(Target pointing data)
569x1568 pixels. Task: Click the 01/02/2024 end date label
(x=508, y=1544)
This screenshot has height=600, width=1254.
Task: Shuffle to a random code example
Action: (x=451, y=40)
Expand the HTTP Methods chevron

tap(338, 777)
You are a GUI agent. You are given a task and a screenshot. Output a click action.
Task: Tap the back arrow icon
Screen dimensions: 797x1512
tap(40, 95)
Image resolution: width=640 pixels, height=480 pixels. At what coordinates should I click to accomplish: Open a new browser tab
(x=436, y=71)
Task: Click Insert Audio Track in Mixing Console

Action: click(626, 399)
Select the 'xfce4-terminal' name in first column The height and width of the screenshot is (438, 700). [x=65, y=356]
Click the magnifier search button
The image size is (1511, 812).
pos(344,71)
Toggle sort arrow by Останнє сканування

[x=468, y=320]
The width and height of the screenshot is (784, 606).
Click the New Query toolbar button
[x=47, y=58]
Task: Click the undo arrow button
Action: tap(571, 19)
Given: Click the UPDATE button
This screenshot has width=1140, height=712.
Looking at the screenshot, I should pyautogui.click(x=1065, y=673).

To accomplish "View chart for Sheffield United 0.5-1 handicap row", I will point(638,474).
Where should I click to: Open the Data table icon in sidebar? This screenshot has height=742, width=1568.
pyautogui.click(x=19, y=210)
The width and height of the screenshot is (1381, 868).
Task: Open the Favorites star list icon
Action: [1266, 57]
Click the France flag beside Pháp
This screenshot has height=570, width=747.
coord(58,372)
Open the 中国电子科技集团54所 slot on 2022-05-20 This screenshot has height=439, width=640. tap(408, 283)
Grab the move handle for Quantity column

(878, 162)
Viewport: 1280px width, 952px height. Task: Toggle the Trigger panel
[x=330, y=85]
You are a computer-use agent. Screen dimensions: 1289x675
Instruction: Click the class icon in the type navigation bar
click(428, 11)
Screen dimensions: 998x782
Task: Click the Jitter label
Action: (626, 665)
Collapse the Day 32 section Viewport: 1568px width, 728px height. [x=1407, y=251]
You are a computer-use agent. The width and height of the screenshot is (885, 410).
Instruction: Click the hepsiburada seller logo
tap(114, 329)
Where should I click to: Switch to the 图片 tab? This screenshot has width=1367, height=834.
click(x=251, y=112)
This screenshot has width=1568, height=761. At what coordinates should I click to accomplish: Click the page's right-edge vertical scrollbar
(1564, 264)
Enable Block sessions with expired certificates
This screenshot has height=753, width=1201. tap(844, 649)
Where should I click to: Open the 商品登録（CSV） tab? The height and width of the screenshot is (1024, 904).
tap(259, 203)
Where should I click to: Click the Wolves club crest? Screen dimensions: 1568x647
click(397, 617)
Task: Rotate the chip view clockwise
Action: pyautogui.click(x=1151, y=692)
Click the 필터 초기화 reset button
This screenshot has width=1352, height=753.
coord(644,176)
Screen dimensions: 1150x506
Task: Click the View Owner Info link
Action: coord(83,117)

Instructions to follow: Reproduce every line of the records above without any changes.

Task solution:
569x1568 pixels. Task: Click the 01/02/2024 end date label
(x=508, y=1544)
This screenshot has height=600, width=1254.
Task: Shuffle to a random code example
Action: (x=451, y=40)
Expand the HTTP Methods chevron

tap(338, 777)
You are a GUI agent. You are given a task and a screenshot. Output a click action.
Task: Tap the back arrow icon
Screen dimensions: 797x1512
tap(40, 95)
Image resolution: width=640 pixels, height=480 pixels. At what coordinates should I click to accomplish: Open a new browser tab
(x=436, y=71)
Task: Click Insert Audio Track in Mixing Console

Action: click(626, 399)
Select the 'xfce4-terminal' name in first column The height and width of the screenshot is (438, 700). [x=65, y=356]
Click the magnifier search button
The image size is (1511, 812).
pos(344,71)
Toggle sort arrow by Останнє сканування

[x=468, y=320]
The width and height of the screenshot is (784, 606).
Click the New Query toolbar button
[x=47, y=58]
Task: Click the undo arrow button
Action: tap(571, 19)
Given: Click the UPDATE button
This screenshot has width=1140, height=712.
Looking at the screenshot, I should pyautogui.click(x=1065, y=673).

To accomplish "View chart for Sheffield United 0.5-1 handicap row", I will point(638,474).
Where should I click to: Open the Data table icon in sidebar? This screenshot has height=742, width=1568.
pyautogui.click(x=19, y=210)
The width and height of the screenshot is (1381, 868).
Task: Open the Favorites star list icon
Action: [1266, 57]
Click the France flag beside Pháp
This screenshot has height=570, width=747.
coord(58,372)
Open the 中国电子科技集团54所 slot on 2022-05-20 This screenshot has height=439, width=640. tap(408, 283)
Grab the move handle for Quantity column

(878, 162)
Viewport: 1280px width, 952px height. Task: Toggle the Trigger panel
[x=330, y=85]
You are a computer-use agent. Screen dimensions: 1289x675
Instruction: Click the class icon in the type navigation bar
click(428, 11)
Screen dimensions: 998x782
Task: Click the Jitter label
Action: (626, 665)
Collapse the Day 32 section Viewport: 1568px width, 728px height. [x=1407, y=251]
You are a computer-use agent. The width and height of the screenshot is (885, 410).
Instruction: Click the hepsiburada seller logo
tap(114, 329)
Where should I click to: Switch to the 图片 tab? This screenshot has width=1367, height=834.
click(x=251, y=112)
This screenshot has width=1568, height=761. At what coordinates should I click to accomplish: Click the page's right-edge vertical scrollbar
(1564, 264)
Enable Block sessions with expired certificates
This screenshot has height=753, width=1201. tap(844, 649)
Where should I click to: Open the 商品登録（CSV） tab? The height and width of the screenshot is (1024, 904).
tap(259, 203)
Where should I click to: Click the Wolves club crest? Screen dimensions: 1568x647
click(397, 617)
Task: Rotate the chip view clockwise
Action: pyautogui.click(x=1151, y=692)
Click the 필터 초기화 reset button
This screenshot has width=1352, height=753.
coord(644,176)
Screen dimensions: 1150x506
Task: Click the View Owner Info link
Action: coord(83,117)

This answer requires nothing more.